Gerade zur Frage der zukünftigen Entwicklungen der Bundesrepublik Deutschland entwickelte sich ein erhöhtes Gesprächsbedürfnis seitens der, von den Schwestergewerkschaften vertretenen Bundesjugendsekretäre und Gäste. Im Wesentlichen die Aussage der Arbeitsgruppe, dass sich ein „Wir Gefühl“ als Nationalbewusstsein positiv auf die Entwicklung einer Gesellschaft auswirken kann - als Beispiel diente das Sommermärchen 2006 - sorgte für Unverständnis bei den Teilnehmern der Schwestergewerkschaften. Auch wenn im Rahmen dieser Wertediskussion sehr unterschiedliche Aufassungen zwischen den Gästen der Schwestergewerkschaften und den Mitgliedern der JUNGEN GRUPPE (GdP) herrschten, waren sich alle darin einig, die Verantwortung zur eigenen Vergangenheit niemals vernachlässigen zu dürfen. Zudem zeigte die Diskussion, dass junge Menschen heute weltoffen sind und den Vorzügen und Chancen eines gemeinsamen Europas positiv gegenüberstehen.

verdi-Jugendsekretär Jan Duschek eröffnet mit seinem Wortbeitrag die Diskussionsrunde Foto: Berner


Ein zweites wichtiges Thema, das zwischen den Vertretern der Gewerkschaften zur Diskussion einlud, war der permanente Dissens über die Legitimität und Legalität von zivilem Ungehorsam. Ohne einer gemeinsamen Position viel näher zu kommen, gelang es den Verantwortlichen der dritten Arbeitsgruppe allerdings, das moralische Dilemma der Kolleginnen und Kollegen nachvollziehbar zu vermitteln. Die Diskussionsrunde zeigte aber auch auf, dass sich die JUNGE GRUPPE (GdP) jederzeit als wichtiges und förderndes Element unter dem Dach des Deutschen Gewerkschaftsbundes verstehen darf und sie keine Zweifel an der Notwendigkeit des Gemeinschaftsbundes hegen sollte. Über diese von den vertretenen Bundesjugendsekretären und weiteren Gästen der Schwestergewerkschaften ver.di, IG BAU und Transnet getroffene Aussage, zeigte sich die JUNGE GRUPPE (GdP) sehr erfreut und ließ auch keine Zweifel an der Notwendigkeit zukünftiger Zusammenarbeit aufkommen. Vielmehr wird sie es sich zukünftig zur Aufgabe machen, die Vorteile eines Dachverbandes von Einzelgewerkschaften verstärkt in ihren eigenen Reihen zu kommunizieren.

Abschließend ist festzuhalten, dass die ZAT eine Vielzahl neuer Erkenntnisse für die weitere Arbeit der JUNGE GRUPPE (GdP) hervorbrachte, das Bündnis zwischen den Gewerkschaften weiter kräftigte und aufzeigte, dass nur der Zusammenhalt unter den Schwestergewerkschaften die Chance bietet, wesentliche gesellschaftliche Veränderungen zu bewirken.
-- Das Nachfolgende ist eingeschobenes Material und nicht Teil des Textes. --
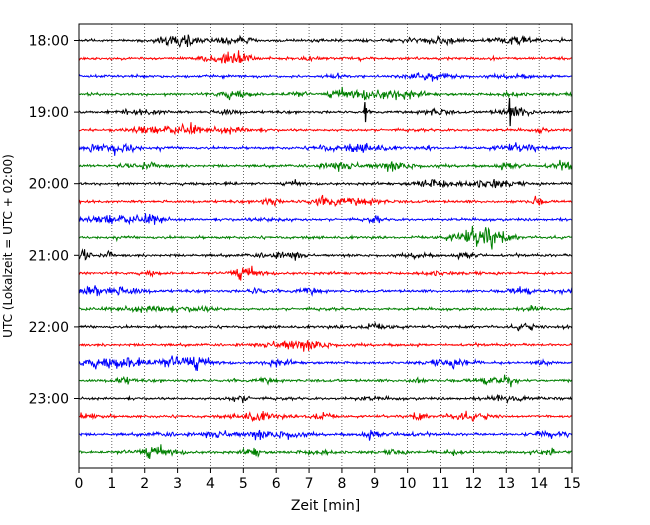 The image size is (650, 525). Describe the element at coordinates (473, 484) in the screenshot. I see `x-tick-label: 12` at that location.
Es zeigte auf, dass sich innerhalb der Bundesreplik Deutschland viele hochqualifizierte und kreative jungen Menschen befinden und dass diesem Teil der jungen Bevölkerung eine große Verantwortung obliegt, die weniger qualifizierten und benachteiligten Menschen zu fördern, ihnen Chancen zur Entwicklung zu eröffnen und sie nicht durch das Raster eines schwindenden Sozialstaates fallen zu lassen.